_Consegna_.
Riassumi in due frasi il testo sulla didattica universitaria a distanza.

Mai come nel frangente attuale, il dibattito sulla didattica nelle scuole e nell’istruzione superiore è stato brutalmente superato dalle circostanze. La normale inerzia del sistema d’istruzione – un’inerzia che spesso è stata salvaguardia della tradizione a fronte di un vuoto filoneismo, ma che non ha mancato di sedimentarsi in una refrattarietà a qualunque cambiamento – è stata travolta dall’impossibilità di fare altro, per continuare la nostra professione, che di adottare modalità “a distanza”. È questo lo scenario in cui si pensa, in cui s’insegna e in cui si apprende, perché se l’e-learning può passare nell’impalpabile materialità dei bit, il dibattito deve necessariamente incarnarsi nella comunità accademica, nei suoi entusiasmi e nelle sue idiosincrasie. Ribadisco: nella comunità accademica, perché, come qualunque prospettiva didattica, anche l’e-learning si differenzia profondamente a seconda dei contesti nei quali si realizza e che, in alcuni casi, crea, ma la mia esperienza si limita all’ambito universitario, sia come studio, sia come didattica. Per questo, quelle che seguono sono mere considerazioni che condivido per iniziare, con chi lo vorrà, un confronto riguardo a ciò che avviene, qui e ora, nelle università.
Una prima considerazione: la situazione non è propizia. Non credo affatto che un dibattito sereno possa svolgersi in emergenza, nonostante questa possa favorire la presa di coscienza di alcuni aspetti della vita accademica a cui, collettivamente o individualmente, si era messa la sordina. Qualunque ambito – e la didattica non fa certo eccezione – richiede desiderio di studiare, disponibilità a imparare, cortesia per mettersi in discussione, specie perché interrogarsi sul come s’insegna tocca le corde sensibili, a volte ipersensibili, di chi è docente da molto tempo. La suggestiva immagine del carattere artigiano della professione, infatti, s’accompagna in alcuni casi alla convinzione che per apprenderne le maniere siano stati sufficienti gli anni in cui si è stati seduti dietro i banchi, costruendo, a partire dalla propria esperienza, un’ideale di lezione, di rapporto con gli studenti, di cornice nella quale si opera, elementi rispetto ai quali qualsivoglia mutamento è vissuto come una capitis deminutio maxima di se stessi in quanto docenti. Non credo che la nostra competenza sia messa in discussione da così poco: sarebbe averne una considerazione assai mortificante, finanche un po’ meschina.

_Materiale fornito_.

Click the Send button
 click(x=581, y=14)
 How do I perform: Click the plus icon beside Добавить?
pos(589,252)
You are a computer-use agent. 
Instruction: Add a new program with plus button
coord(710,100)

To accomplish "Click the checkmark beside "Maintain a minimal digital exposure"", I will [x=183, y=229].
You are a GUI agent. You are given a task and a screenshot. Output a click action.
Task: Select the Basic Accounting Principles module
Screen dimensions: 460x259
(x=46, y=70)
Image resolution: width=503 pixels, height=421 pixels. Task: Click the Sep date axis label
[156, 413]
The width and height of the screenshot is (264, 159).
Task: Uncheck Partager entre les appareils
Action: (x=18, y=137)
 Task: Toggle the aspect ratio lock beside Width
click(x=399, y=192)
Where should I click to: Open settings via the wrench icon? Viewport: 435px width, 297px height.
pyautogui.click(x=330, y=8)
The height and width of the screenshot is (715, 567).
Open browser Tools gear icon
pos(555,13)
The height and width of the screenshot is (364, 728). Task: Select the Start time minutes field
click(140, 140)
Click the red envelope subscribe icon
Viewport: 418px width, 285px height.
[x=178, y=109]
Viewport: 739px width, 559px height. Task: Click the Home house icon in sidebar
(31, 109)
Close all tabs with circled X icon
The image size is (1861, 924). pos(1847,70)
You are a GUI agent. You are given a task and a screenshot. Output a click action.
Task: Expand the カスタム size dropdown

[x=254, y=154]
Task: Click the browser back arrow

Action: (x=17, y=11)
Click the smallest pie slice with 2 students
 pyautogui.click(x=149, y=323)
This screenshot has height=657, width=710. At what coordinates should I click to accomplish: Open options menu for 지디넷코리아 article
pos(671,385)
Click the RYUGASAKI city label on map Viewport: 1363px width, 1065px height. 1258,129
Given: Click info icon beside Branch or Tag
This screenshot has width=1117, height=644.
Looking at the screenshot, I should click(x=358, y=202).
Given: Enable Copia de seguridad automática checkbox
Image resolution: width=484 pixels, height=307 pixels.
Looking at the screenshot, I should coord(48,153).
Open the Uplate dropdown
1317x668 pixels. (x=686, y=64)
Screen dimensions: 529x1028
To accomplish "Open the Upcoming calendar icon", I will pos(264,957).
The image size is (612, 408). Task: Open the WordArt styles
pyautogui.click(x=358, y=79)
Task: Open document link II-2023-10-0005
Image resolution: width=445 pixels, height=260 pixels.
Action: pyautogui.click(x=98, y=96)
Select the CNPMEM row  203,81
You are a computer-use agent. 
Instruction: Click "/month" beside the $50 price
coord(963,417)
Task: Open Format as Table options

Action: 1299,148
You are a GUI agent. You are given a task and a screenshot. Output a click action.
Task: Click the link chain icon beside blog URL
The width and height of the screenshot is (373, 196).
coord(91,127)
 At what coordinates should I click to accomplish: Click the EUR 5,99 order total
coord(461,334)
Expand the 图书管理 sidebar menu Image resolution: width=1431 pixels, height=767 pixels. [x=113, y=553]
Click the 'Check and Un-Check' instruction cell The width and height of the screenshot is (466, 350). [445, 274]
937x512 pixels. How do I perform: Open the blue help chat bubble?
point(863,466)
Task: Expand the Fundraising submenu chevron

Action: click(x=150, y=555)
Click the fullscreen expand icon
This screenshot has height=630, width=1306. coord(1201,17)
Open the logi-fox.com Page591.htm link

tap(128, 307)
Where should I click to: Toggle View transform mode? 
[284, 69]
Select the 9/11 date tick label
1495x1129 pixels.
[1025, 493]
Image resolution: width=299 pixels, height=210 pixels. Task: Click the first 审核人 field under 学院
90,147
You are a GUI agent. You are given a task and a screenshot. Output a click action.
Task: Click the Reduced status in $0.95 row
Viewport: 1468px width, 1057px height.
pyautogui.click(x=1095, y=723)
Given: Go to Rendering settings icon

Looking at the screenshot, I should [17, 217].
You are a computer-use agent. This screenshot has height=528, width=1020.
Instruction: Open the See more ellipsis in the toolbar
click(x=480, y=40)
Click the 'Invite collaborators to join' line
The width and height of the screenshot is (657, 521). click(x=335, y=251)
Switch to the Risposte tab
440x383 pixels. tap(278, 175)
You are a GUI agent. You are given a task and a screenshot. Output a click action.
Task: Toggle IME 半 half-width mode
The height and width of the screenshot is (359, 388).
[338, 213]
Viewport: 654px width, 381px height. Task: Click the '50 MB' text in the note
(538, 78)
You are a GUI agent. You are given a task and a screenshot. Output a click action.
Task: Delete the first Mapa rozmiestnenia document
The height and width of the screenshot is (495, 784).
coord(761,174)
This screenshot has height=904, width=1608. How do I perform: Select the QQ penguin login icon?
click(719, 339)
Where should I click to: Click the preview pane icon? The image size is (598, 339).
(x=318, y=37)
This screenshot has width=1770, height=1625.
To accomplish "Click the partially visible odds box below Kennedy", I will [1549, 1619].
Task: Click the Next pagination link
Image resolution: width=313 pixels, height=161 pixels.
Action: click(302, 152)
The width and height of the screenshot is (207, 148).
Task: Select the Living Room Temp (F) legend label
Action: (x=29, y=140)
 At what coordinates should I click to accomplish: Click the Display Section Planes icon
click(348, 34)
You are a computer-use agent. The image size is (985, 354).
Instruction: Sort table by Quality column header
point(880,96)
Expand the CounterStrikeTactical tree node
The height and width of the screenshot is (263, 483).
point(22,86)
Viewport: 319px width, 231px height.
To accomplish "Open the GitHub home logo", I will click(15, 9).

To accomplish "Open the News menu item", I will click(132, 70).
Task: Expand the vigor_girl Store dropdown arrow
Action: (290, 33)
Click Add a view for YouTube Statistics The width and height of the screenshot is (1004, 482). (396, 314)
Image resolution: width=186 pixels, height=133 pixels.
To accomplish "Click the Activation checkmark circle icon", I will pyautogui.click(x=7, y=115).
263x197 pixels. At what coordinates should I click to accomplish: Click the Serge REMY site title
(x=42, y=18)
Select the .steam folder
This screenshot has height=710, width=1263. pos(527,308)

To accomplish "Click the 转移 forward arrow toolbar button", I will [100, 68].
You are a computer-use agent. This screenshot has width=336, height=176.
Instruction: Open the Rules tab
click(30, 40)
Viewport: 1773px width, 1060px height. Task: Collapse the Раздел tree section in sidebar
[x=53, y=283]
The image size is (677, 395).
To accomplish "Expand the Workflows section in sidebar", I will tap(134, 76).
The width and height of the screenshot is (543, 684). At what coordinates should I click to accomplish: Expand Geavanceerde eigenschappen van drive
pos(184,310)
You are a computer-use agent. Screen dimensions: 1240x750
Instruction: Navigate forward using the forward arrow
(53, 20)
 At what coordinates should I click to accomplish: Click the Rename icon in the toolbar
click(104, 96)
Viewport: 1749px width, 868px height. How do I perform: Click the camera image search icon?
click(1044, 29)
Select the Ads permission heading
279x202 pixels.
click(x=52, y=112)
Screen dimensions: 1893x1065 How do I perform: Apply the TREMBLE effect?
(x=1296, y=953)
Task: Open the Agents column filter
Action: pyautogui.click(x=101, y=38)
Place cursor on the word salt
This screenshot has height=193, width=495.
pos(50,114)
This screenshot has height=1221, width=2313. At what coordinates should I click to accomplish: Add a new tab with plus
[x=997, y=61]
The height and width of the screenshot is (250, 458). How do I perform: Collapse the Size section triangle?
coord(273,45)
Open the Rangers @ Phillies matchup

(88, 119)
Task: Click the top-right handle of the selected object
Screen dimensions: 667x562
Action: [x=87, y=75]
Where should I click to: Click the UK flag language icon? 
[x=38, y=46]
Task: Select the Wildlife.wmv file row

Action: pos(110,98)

_Soluzione_.
L'emergenza ha travolto la normale inerzia del sistema d'istruzione e ha costretto a insegnare a distanza; chi scrive offre alcune considerazioni, limitate alla propria esperienza universitaria, per avviare un confronto su ciò che accade nelle università. La situazione non favorisce un dibattito sereno, perché interrogarsi su come si insegna tocca corde sensibili in chi è docente da molto tempo e vive ogni cambiamento come una perdita di sé, anche se la competenza dei docenti non è messa in discussione da così poco.